Penduduk Desa Sala adalah para kuli pelabuhan yang mencari nafkah di Bandar Beton. Secara logis, desa yang memiliki 2 bandar dan sebagai pintu keluar masuk Kerajaan Pajang dengan negara luar seharusnya mampu berkembang dengan pesat dan menjadi kota pelabuhan yang besar, karena jalur perdagangan Bengawan Solo merupakan jalur teramai selain daerah pesisir pulau Jawa. Namun kenyataannya tidak demikian, bandar yang berkembang pesat pada waktu itu adalah Bandar Laweyan. Laweyan dan Pajang menjadi kota karena berdekatan dengan pusat pemerintahan dan pusat pelabuhan. Padahal tidak semua kapal dapat masuk ke Kali Jenes / Kali Braja maupun kali tengah kota yang pada masa pemerintahan Pakoe Boewana IV diurug.

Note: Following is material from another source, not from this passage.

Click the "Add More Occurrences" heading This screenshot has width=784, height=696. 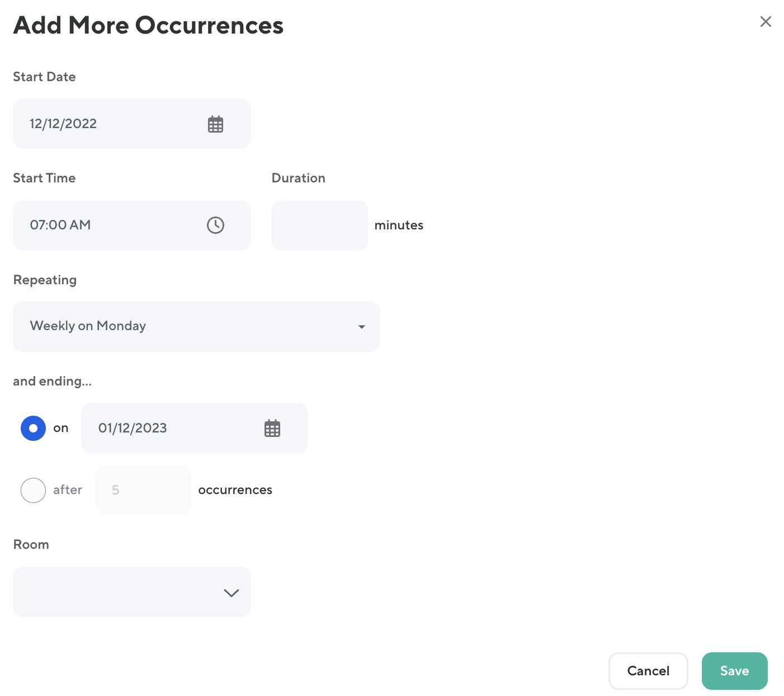click(x=148, y=25)
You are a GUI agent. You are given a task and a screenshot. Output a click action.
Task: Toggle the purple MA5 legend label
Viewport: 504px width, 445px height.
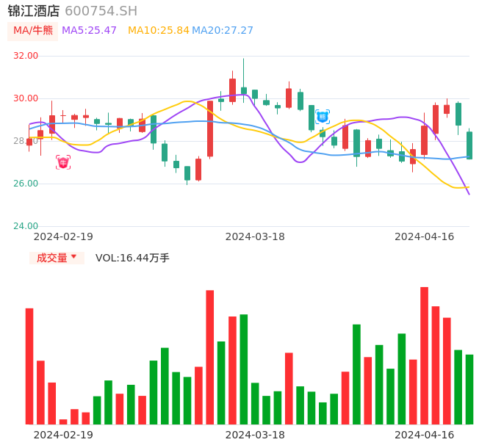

Fenomena ini menguatkan pada pendapat yang mengatakan bahwa akses darat dari Kerajaan Pajang ke Desa Sala sangat buruk karena merupakan rawa dan bertanah becek. Meskipun pada saat itu telah ada dua pelabuhan di Desa Sala, namun pelabuhan itu tidak banyak dikunjungi dan hanya merupakan pelabuhan transito.
Desa Sala tidak layak huni pada masa ini karena merupakan lahan rawa yang sering kebanjiran sehingga desa ini tidak dikembangkan. Permukiman kecil di Sangkrah menunjukkan bahwa ada suatu masyarakat yang betah tinggal di lahan banjir karena merupakan tempat mencari nafkah.
2) Zaman Kerajaan Kartasura
Pada masa ini telah ada pembangunan di Desa Sala yaitu pembangunan jalan penghubung Kartasura, Pajang, Desa Sala dan Bandar Beton. Pada masa ini Desa Sala sudah semakin berkembang. Dengan adanya jalur darat maka pelabuhan di Bandar Beton dan Nusupan menjadi ramai. Banyak kapal yang bongkar muat di dua pelabuhan ini. Runtuhnya Kerajaan Pajang juga memperkuat ramainya kedua bandar ini karena Bandar Laweyan menjadi sepi.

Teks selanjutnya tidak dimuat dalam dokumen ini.